TASK ITEM: Start with the first line of the material. Repeat each line exactly through the one that contains "Rassegna stampa (696, 209)".

THE RECORDS:
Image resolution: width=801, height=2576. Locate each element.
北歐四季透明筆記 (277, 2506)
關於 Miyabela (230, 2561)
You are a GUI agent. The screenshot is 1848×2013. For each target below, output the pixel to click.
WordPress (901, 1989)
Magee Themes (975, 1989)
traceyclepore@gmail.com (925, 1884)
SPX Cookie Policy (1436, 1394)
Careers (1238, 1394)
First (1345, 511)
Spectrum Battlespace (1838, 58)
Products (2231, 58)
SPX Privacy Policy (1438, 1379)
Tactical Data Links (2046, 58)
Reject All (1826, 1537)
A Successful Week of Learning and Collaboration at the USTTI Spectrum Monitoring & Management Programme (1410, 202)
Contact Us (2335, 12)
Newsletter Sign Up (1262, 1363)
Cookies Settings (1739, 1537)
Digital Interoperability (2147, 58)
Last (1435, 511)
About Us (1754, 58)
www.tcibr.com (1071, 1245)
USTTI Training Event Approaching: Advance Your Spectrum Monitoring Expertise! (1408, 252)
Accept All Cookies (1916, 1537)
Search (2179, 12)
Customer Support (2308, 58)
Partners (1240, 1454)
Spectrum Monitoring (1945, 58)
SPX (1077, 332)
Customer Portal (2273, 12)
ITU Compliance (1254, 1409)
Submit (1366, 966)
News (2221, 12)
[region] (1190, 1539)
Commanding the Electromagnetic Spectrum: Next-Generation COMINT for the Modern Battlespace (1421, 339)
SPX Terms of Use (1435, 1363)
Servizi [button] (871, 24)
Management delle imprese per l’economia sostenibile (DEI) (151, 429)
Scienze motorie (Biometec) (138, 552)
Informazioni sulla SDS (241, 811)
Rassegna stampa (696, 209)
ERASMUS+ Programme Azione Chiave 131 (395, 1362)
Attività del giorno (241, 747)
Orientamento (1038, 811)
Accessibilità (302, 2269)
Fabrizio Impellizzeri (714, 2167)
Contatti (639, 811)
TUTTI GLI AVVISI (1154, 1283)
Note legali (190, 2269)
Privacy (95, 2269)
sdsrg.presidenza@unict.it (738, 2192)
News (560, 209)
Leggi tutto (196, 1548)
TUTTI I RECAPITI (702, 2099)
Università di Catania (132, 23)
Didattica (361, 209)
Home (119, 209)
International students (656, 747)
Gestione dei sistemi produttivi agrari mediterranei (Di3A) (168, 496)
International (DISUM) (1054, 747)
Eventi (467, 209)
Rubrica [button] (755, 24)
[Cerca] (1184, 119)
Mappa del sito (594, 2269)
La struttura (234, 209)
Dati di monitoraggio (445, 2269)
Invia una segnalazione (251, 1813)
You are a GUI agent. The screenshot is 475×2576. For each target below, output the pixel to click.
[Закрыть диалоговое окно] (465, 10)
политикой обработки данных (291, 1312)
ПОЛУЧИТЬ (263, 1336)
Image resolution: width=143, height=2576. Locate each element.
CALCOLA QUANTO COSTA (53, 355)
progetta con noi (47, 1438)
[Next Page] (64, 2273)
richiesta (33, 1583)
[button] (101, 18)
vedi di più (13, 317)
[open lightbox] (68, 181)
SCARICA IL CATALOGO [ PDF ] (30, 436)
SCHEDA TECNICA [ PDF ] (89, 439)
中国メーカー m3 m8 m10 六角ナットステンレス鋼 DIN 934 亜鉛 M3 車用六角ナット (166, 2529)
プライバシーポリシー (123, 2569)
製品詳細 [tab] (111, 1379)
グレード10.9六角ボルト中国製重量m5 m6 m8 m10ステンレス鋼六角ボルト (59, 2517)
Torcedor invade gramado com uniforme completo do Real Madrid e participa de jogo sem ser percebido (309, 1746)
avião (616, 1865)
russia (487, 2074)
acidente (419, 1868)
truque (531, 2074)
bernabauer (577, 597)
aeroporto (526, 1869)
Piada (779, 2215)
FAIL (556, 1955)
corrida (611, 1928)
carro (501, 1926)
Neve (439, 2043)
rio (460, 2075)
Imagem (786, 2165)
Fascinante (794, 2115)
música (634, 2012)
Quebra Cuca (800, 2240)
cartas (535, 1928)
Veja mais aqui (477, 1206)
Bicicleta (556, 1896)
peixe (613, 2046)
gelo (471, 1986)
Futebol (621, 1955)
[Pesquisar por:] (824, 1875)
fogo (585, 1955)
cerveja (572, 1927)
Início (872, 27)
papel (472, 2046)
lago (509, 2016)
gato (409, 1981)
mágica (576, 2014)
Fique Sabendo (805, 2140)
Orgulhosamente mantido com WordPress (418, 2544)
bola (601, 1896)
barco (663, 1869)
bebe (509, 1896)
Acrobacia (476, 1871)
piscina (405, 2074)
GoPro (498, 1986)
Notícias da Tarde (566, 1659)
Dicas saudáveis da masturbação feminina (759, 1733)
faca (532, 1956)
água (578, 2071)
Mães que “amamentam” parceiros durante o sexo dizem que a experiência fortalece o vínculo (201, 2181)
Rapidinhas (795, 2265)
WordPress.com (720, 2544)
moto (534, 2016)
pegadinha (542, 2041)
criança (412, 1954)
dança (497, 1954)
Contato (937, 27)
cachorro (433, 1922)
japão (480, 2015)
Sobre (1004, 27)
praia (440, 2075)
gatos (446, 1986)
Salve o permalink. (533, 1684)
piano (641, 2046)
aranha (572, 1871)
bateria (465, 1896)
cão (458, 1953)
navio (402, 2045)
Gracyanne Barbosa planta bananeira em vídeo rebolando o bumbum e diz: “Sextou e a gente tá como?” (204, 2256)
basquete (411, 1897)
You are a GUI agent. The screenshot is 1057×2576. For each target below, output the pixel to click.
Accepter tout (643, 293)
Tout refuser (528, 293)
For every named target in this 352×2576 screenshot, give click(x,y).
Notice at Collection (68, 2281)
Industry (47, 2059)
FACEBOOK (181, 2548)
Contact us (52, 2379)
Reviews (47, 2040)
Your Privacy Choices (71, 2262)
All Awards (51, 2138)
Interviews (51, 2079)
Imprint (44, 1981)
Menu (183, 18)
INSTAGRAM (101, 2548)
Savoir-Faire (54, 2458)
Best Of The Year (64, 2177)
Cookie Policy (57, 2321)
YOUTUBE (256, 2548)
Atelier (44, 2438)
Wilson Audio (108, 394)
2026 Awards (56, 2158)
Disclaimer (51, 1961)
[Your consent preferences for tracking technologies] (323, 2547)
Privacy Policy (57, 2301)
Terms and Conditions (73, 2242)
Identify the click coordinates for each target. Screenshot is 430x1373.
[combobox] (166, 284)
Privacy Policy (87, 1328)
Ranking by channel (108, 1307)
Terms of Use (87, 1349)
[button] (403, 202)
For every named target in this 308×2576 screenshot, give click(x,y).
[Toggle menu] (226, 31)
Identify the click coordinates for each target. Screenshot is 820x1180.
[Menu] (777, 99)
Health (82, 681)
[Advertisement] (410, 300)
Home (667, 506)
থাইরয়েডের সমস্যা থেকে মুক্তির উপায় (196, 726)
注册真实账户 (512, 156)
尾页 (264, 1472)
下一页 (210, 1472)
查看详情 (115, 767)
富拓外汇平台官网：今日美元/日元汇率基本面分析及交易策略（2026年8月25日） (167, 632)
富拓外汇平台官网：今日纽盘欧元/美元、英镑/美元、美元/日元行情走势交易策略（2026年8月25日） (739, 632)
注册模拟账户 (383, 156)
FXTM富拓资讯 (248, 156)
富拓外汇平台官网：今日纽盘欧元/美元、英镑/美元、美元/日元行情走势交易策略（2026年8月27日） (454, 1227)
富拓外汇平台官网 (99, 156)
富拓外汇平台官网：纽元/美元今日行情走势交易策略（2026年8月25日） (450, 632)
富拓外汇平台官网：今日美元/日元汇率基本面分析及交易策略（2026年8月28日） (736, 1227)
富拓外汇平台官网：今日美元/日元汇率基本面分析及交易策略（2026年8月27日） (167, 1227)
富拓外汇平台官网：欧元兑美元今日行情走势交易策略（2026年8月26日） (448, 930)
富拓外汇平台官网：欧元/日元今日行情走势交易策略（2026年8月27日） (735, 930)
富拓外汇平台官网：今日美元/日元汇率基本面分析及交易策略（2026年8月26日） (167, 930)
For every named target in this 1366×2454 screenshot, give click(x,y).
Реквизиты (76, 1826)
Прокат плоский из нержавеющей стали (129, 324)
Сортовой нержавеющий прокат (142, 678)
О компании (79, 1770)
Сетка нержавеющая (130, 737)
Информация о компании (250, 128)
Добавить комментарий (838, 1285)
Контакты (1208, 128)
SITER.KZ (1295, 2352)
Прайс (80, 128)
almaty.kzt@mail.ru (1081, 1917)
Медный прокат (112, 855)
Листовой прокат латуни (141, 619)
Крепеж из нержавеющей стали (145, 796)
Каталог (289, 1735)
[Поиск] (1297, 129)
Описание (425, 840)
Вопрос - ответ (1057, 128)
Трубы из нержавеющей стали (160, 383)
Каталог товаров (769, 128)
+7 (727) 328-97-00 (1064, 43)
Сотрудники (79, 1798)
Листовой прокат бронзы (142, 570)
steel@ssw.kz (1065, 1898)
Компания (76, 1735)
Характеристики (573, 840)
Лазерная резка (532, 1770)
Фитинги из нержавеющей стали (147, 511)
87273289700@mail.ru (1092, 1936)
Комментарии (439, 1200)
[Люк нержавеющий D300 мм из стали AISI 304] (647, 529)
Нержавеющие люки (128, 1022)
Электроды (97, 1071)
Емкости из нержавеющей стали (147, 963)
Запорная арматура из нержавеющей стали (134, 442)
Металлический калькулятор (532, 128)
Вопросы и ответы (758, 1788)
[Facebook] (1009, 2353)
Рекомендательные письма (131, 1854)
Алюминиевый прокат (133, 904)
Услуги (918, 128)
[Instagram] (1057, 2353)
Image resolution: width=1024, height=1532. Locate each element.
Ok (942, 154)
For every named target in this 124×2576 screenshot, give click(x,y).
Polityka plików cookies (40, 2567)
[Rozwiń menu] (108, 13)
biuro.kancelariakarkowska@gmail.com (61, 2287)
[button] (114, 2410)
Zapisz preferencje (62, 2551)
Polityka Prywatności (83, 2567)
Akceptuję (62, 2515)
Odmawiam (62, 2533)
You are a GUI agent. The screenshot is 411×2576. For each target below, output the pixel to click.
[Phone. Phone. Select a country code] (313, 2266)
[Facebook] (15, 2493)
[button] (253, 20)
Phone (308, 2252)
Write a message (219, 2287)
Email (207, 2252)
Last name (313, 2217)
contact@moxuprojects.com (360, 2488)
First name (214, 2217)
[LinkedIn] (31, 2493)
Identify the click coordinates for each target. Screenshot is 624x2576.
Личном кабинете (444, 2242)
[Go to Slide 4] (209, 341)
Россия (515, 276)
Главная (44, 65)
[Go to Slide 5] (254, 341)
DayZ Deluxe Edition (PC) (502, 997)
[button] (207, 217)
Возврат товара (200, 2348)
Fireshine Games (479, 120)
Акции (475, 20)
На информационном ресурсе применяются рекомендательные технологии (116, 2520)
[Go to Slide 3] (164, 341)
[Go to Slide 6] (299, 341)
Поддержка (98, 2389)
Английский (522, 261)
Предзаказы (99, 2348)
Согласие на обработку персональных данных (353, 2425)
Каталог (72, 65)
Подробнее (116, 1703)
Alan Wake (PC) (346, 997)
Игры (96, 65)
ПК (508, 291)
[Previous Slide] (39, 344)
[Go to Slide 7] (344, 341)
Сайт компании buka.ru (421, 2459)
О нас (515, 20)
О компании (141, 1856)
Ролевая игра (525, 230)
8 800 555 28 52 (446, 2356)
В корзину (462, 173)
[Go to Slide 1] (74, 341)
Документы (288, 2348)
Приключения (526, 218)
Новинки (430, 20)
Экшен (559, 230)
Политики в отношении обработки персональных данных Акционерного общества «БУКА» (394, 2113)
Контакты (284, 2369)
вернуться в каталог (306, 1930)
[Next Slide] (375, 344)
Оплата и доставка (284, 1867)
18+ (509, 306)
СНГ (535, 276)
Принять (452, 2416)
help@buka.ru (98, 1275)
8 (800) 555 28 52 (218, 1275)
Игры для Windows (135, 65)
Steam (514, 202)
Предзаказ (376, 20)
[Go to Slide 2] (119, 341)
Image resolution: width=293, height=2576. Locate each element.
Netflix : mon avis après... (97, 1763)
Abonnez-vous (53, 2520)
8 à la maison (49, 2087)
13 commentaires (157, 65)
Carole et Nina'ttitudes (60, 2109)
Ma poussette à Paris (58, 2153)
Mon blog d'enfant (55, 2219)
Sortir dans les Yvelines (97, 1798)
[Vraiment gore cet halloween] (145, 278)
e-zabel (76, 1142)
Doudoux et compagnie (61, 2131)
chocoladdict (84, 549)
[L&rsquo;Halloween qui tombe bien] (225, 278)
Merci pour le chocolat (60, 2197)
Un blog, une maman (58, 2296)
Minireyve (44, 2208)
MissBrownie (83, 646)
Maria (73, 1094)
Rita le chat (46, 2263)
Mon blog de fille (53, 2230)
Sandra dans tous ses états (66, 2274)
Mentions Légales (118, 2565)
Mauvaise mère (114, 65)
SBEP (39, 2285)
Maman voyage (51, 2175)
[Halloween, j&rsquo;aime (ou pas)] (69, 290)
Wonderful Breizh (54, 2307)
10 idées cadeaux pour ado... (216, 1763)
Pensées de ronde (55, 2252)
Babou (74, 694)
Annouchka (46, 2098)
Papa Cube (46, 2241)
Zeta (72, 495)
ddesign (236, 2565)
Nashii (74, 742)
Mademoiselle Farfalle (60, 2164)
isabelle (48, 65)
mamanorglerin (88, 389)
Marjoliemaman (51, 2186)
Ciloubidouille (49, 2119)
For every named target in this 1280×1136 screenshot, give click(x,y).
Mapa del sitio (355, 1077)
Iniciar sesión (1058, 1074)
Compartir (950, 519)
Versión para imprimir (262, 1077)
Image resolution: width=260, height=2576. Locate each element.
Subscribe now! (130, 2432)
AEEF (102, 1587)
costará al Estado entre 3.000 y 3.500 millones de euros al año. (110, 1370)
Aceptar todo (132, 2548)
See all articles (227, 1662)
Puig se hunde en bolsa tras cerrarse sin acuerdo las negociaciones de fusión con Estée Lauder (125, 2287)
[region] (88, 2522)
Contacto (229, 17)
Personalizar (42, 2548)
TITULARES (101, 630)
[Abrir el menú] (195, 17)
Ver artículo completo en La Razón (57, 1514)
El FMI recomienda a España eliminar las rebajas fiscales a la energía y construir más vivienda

TASK RESPONSE:
Image resolution: width=801, height=2576. Locate each element.
北歐四季透明筆記 (277, 2506)
關於 Miyabela (230, 2561)
You are a GUI agent. The screenshot is 1848×2013. For each target below, output the pixel to click.
WordPress (901, 1989)
Magee Themes (975, 1989)
traceyclepore@gmail.com (925, 1884)
SPX Cookie Policy (1436, 1394)
Careers (1238, 1394)
First (1345, 511)
Spectrum Battlespace (1838, 58)
Products (2231, 58)
SPX Privacy Policy (1438, 1379)
Tactical Data Links (2046, 58)
Reject All (1826, 1537)
A Successful Week of Learning and Collaboration at the USTTI Spectrum Monitoring & Management Programme (1410, 202)
Contact Us (2335, 12)
Newsletter Sign Up (1262, 1363)
Cookies Settings (1739, 1537)
Digital Interoperability (2147, 58)
Last (1435, 511)
About Us (1754, 58)
www.tcibr.com (1071, 1245)
USTTI Training Event Approaching: Advance Your Spectrum Monitoring Expertise! (1408, 252)
Accept All Cookies (1916, 1537)
Search (2179, 12)
Customer Support (2308, 58)
Partners (1240, 1454)
Spectrum Monitoring (1945, 58)
SPX (1077, 332)
Customer Portal (2273, 12)
ITU Compliance (1254, 1409)
Submit (1366, 966)
News (2221, 12)
[region] (1190, 1539)
Commanding the Electromagnetic Spectrum: Next-Generation COMINT for the Modern Battlespace (1421, 339)
SPX Terms of Use (1435, 1363)
Servizi [button] (871, 24)
Management delle imprese per l’economia sostenibile (DEI) (151, 429)
Scienze motorie (Biometec) (138, 552)
Informazioni sulla SDS (241, 811)
Rassegna stampa (696, 209)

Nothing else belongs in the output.